Leaving out the pictures, output each record exactly as it stands.

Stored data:

■ ■ ■ ■

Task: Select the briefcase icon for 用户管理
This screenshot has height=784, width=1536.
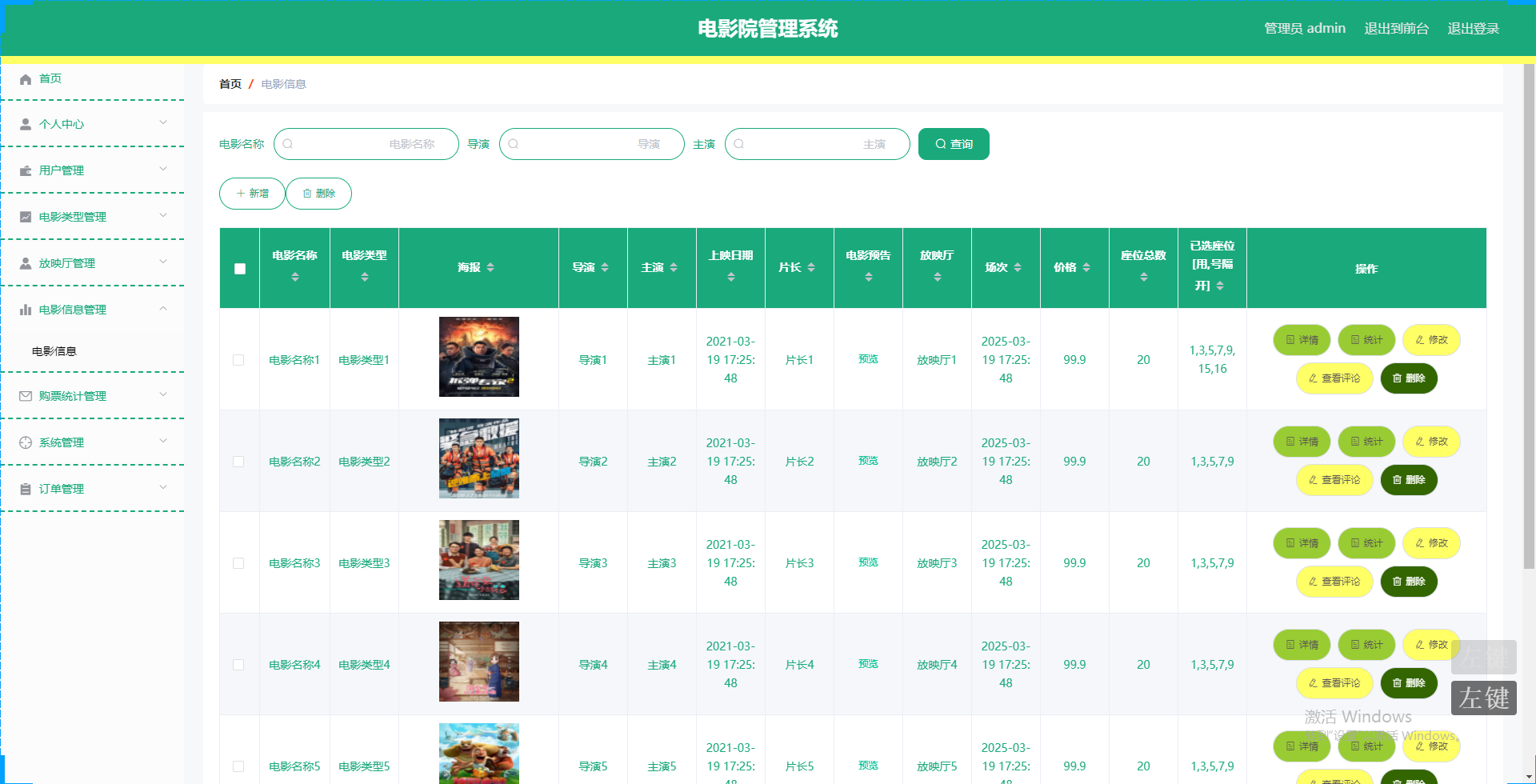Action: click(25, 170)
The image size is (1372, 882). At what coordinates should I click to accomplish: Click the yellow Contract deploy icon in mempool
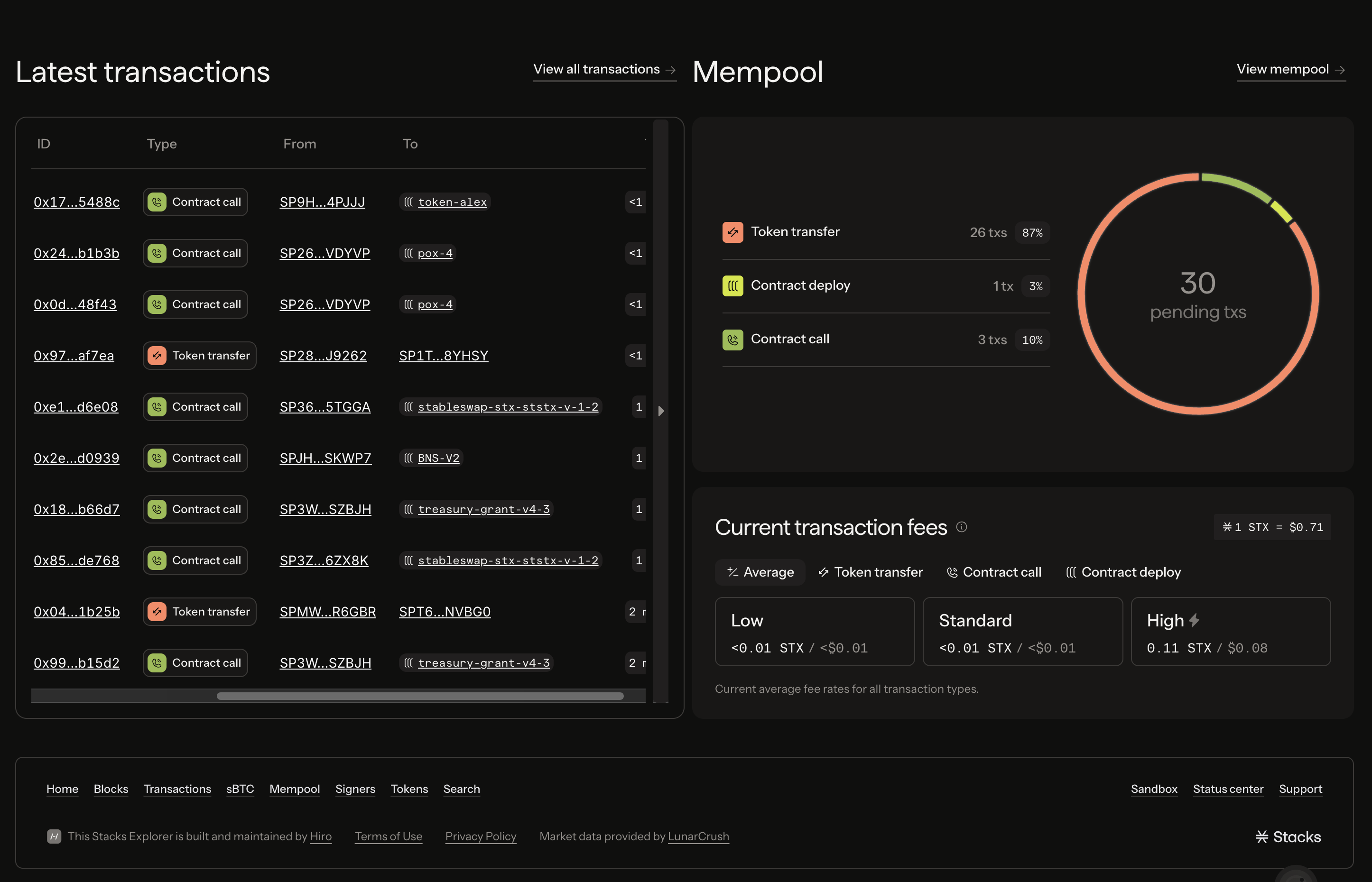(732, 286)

■ ■ ■ ■

» TASK ANSWER:
Task: Select the briefcase icon for 用户管理
This screenshot has height=784, width=1536.
Action: click(25, 170)
The image size is (1372, 882). At what coordinates should I click to accomplish: Click the yellow Contract deploy icon in mempool
(732, 286)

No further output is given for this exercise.